Unter dem Begriff «Loss and Damage» wird diskutiert, wie die Folgen des Klimawandels in ärmeren Ländern, die oft weniger zu Schäden beigetragen haben, gemeinsam geschultert werden können. Eine genaue Definition gibt es nicht. Meist werden darunter aber Schäden von Extremwetterereignissen sowie von langsamen Veränderungen verstanden, etwa steigende Meeresspiegel oder Verwüstung. Es geht um Folgen jenseits dessen, woran Menschen sich anpassen können, oder um Situationen, in denen die Mittel für eine Anpassung fehlen.

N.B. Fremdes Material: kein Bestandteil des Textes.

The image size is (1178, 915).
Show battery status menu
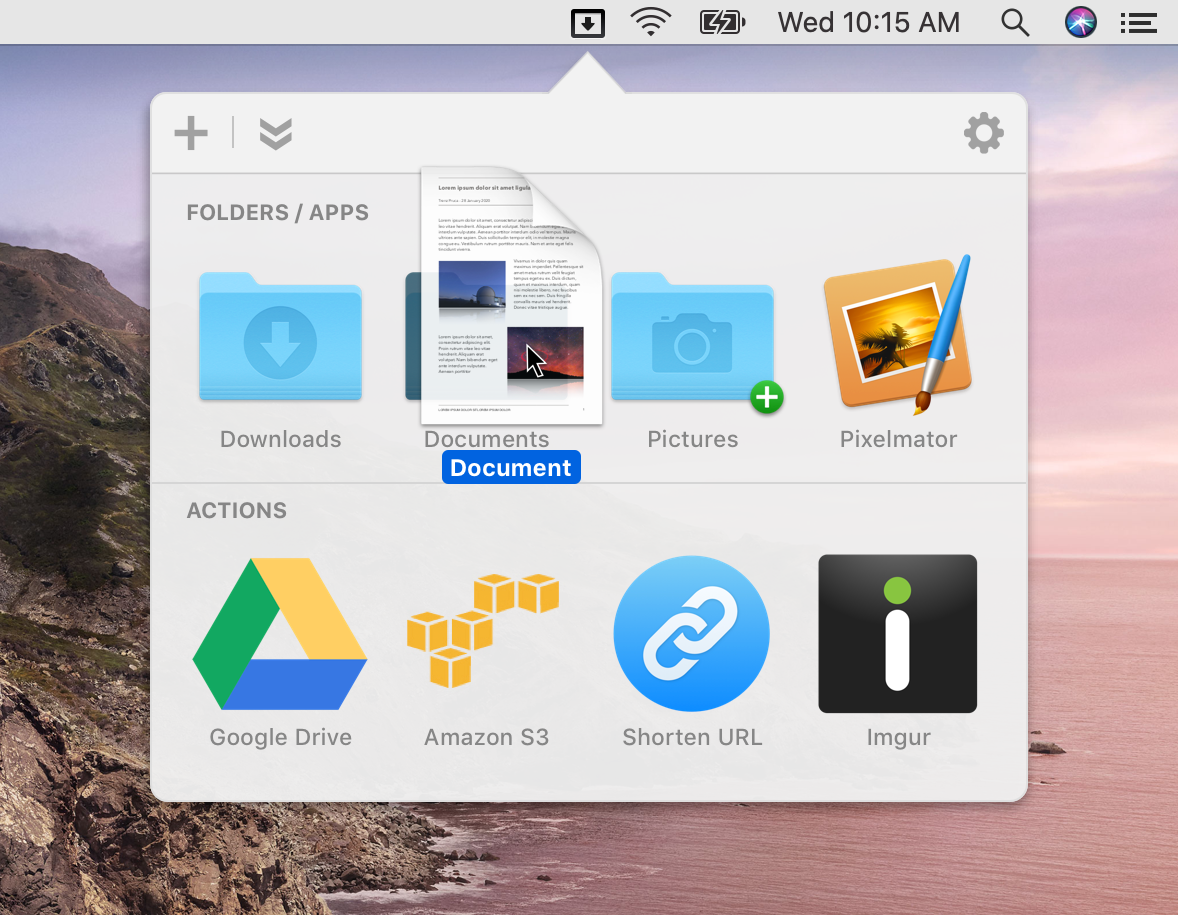[722, 22]
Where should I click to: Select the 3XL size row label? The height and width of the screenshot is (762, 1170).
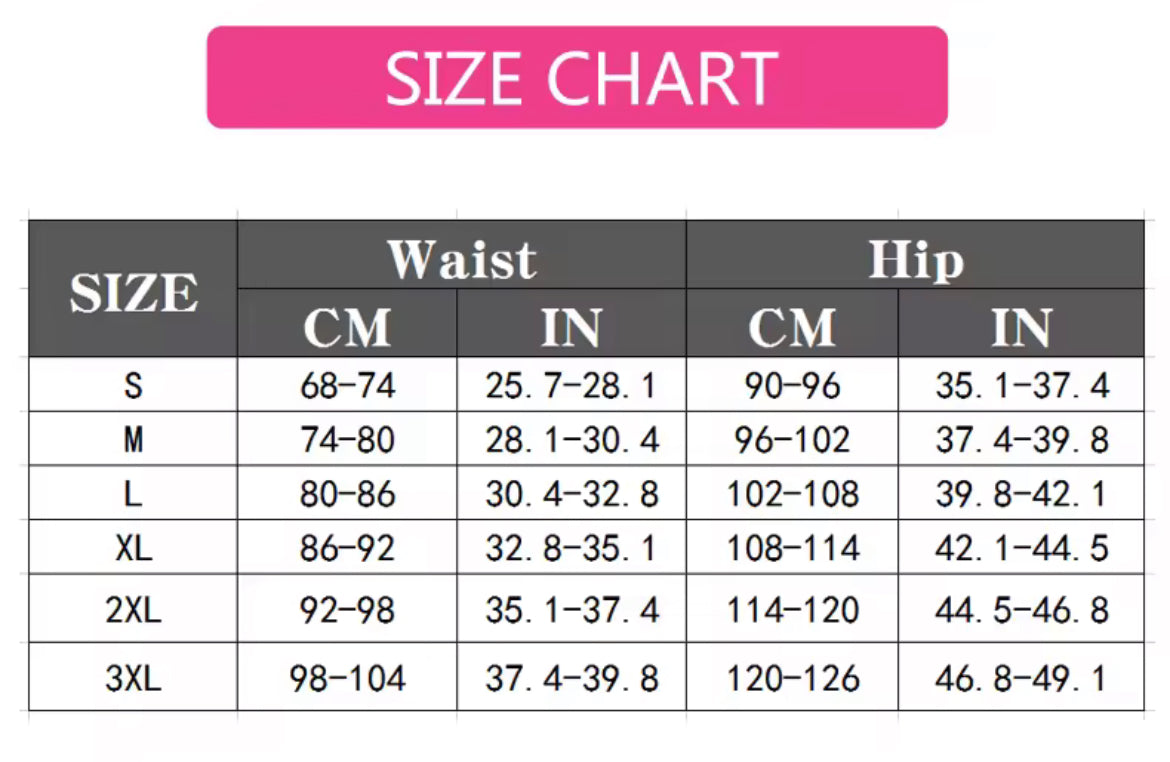[133, 678]
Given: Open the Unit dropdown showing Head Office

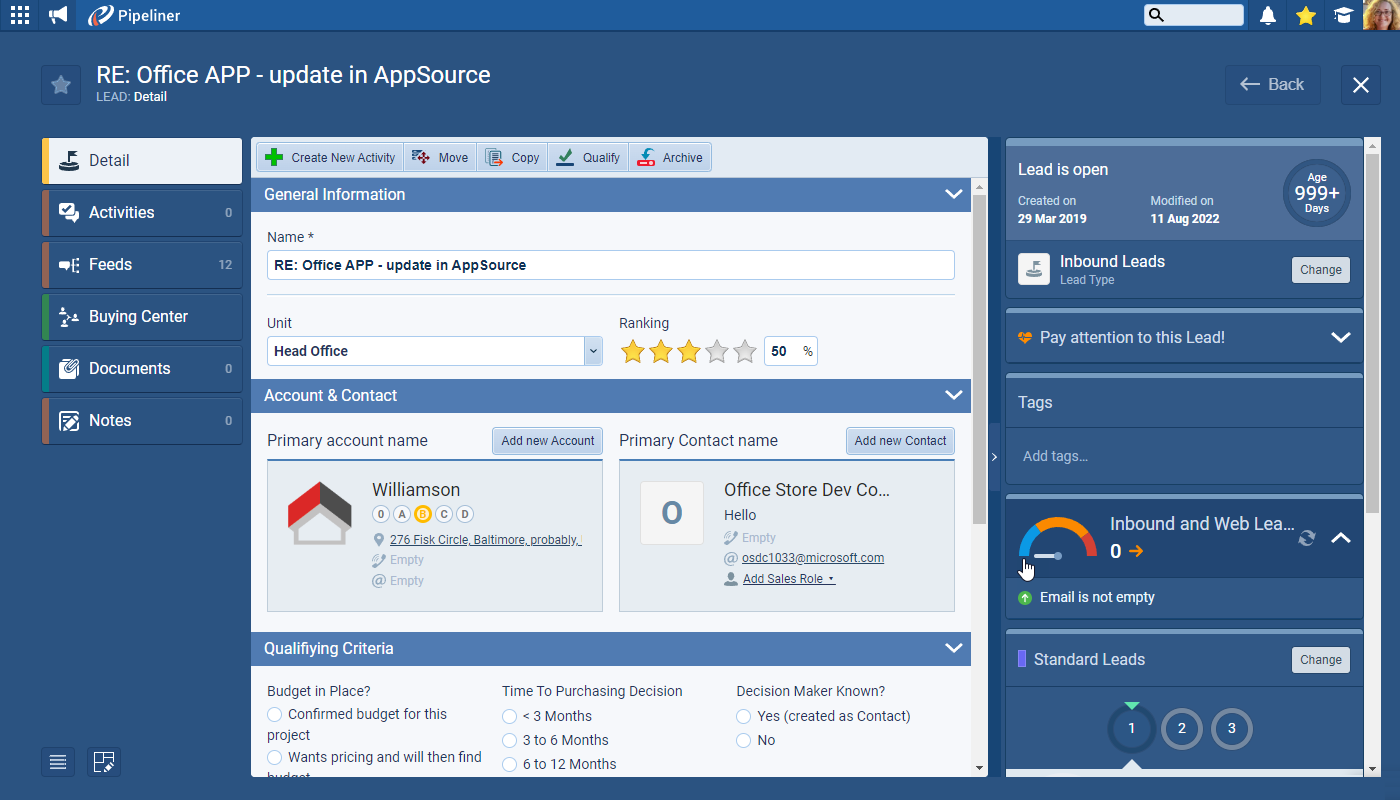Looking at the screenshot, I should pyautogui.click(x=593, y=351).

Mit dem Tagesordnungspunkt gehe der Kampf erst richtig los, sagte Yeb Saño, der die Delegation der Umweltschutzorganisation Greenpeace bei der Konferenz leitet. Reiche Länder hätten versucht, diesen Punkt von der COP27-Agenda verschwinden zu lassen. Das sei ein Vorgeschmack auf weitere Verzögerungs- und Ablenkungsmanöver.

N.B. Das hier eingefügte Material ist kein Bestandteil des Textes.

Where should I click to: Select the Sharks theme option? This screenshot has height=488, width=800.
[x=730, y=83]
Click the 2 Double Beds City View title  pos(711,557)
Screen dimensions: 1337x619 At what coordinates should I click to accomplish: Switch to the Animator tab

Grossbritannien soll «Superpower der grünen Energie» werden
In Scharm el Scheich am Roten Meer beraten Vertreter aus knapp 200 Staaten zwei Wochen lang darüber, wie der Kampf gegen die Erderhitzung verstärkt werden kann. Die Zeit drängt, denn die vergangenen sieben Jahre waren die wärmsten seit Beginn der Wetteraufzeichnungen. Wichtiges Thema sind ausserdem Finanzhilfen für ärmere Staaten – auch deshalb, weil die UN-Konferenz erstmals seit 2016 wieder auf dem afrikanischen Kontinent stattfindet. Erwartet werden schätzungsweise 40’000 Teilnehmer.

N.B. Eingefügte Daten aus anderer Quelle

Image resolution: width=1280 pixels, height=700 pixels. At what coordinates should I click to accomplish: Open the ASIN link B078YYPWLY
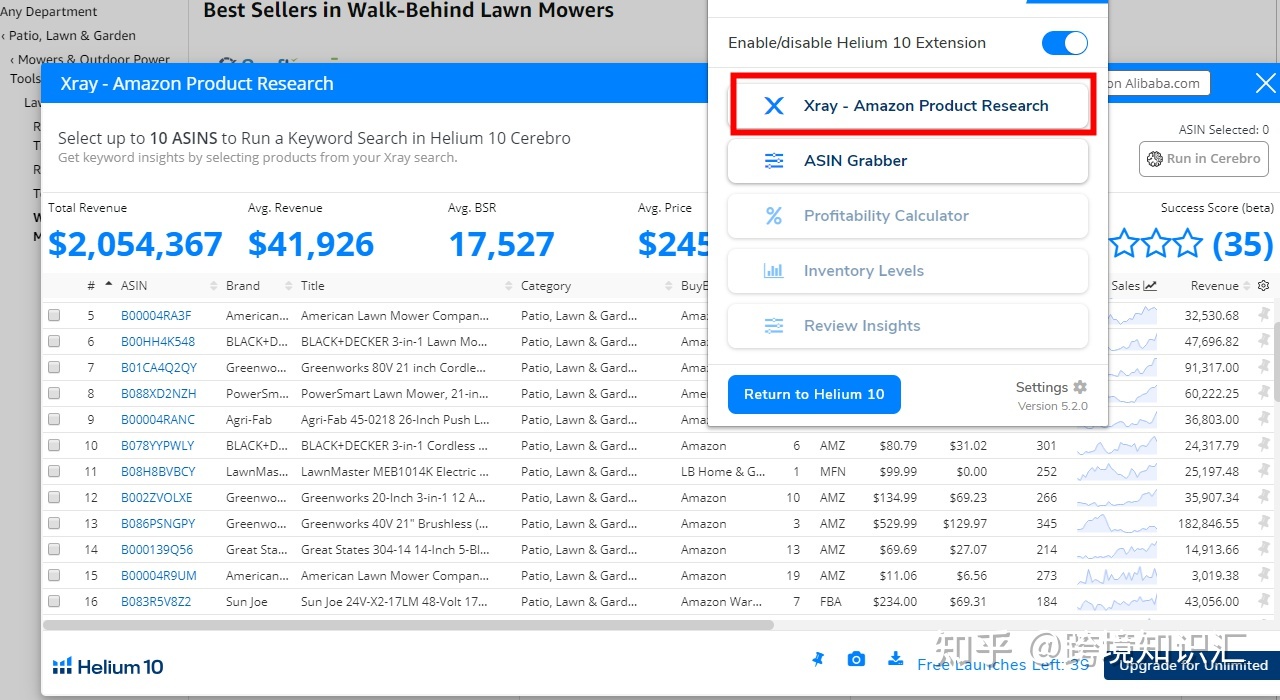coord(158,445)
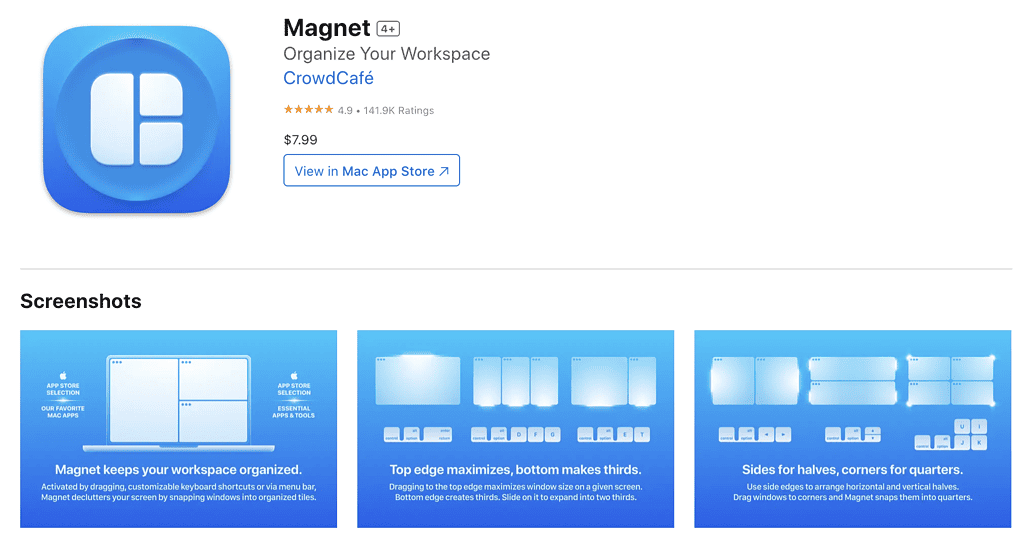This screenshot has width=1024, height=543.
Task: Click the maximized window illustration with glowing top
Action: coord(418,380)
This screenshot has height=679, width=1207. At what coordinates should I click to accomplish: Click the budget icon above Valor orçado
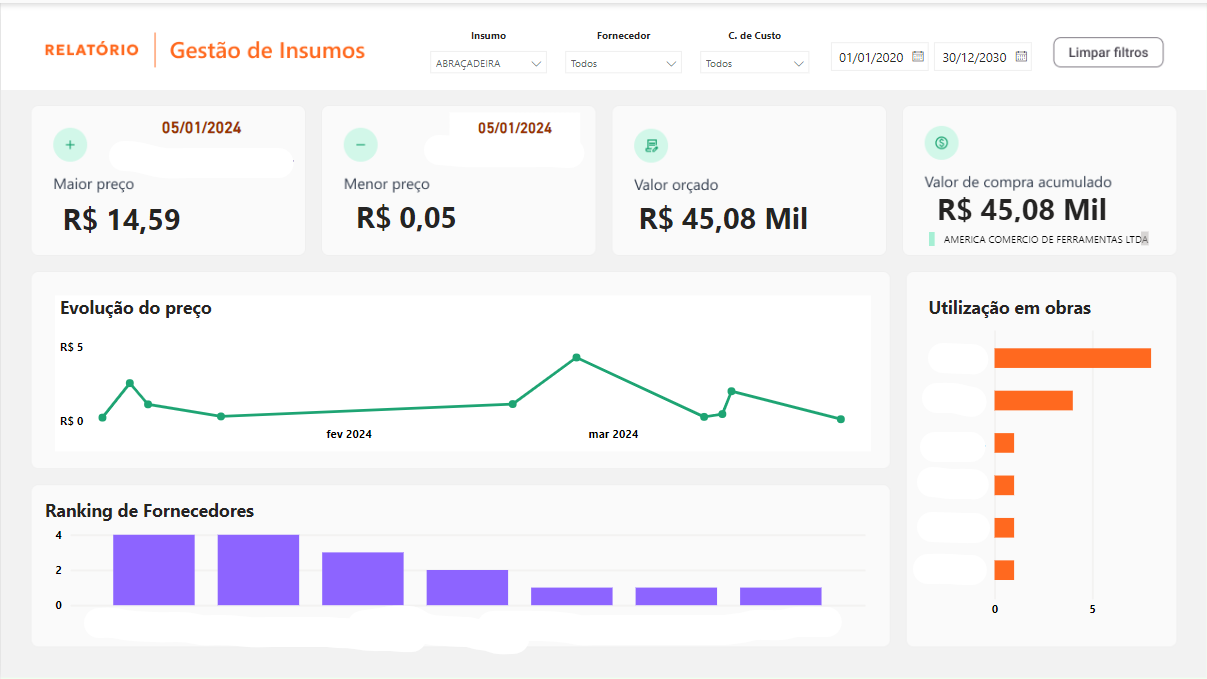point(651,145)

Unter den rund 100 anreisenden Staats- und Regierungschefs ist neben Bundeskanzler Olaf Scholz und US-Präsident Joe Biden auch der neue britische Premierminister Rishi Sunak. Dieser hatte sich erst kurzfristig zur Teilnahme entschlossen. Laut vorab verbreiteten Auszügen einer für Montag geplanten Rede will Sunak davor warnen, hinter die Zusagen der letztjährigen Konferenz in Glasgow zurückzufallen. Sein eigenes Land will der konservative Politiker demnach zur «Superpower der grünen Energie» machen.
Human Rights Watch kritisiert Menschenrechte in Ägypten
Die Organisation Human Rights Watch sieht in Ägypten trotz wiederholter Kritik keinerlei Besserung bei den Menschenrechten. «Bei Ankunft der COP27-Teilnehmer wird klar, dass die ägyptische Regierung keine Absichten hat, ihre missbräuchlichen Sicherheitsmassnahmen zu lockern», sagte Adam Coogle, zuständig für Nordafrika-Themen bei der Organisation, am Sonntag. Das gelte auch für die in Ägypten stark beschnittene Rede- und Versammlungsfreiheit. Bei der COP27 sind Proteste nur zu bestimmten Zeiten und in einer speziell eingerichteten Zone erlaubt.
Mindestens 15'000 Menschen 2022 in Europa an Hitze gestorben
Nach Angaben der Weltgesundheitsorganisation (WHO) sind mindestens 15'000 Menschen seit Jahresbeginn an den Folgen der schweren Hitzewellen in Europa gestorben. Darunter seien etwa 4500 Todesfälle in Deutschland, fast 4000 in Spanien und mehr als 3200 in Grossbritannien, erklärte WHO-Regionaldirektor Hans Kluge am Montag.
Es wird ein weiterer Anstieg der Zahl erwartet, wenn noch mehr Länder ihre hitzebedingten Todesfälle melden. Die drei Monate von Juni bis August waren in Europa die heissesten seit Beginn der Wetteraufzeichnungen. Die aussergewöhnlich hohen Temperaturen führten zur schwersten Dürre, die der Kontinent seit dem Mittelalter erlebte.
«Der Klimawandel bringt uns schon jetzt um, aber ein starkes Handeln heute kann weitere Todesfälle verhindern», erklärte die WHO. Nach einem UNO-Bericht der vergangenen Woche ist Europa der sich am schnellsten erwärmende Kontinent. Er verzeichnete über die vergangenen 30 Jahre einen fast zweimal so hohen Temperaturanstieg wie der weltweite Durchschnitt.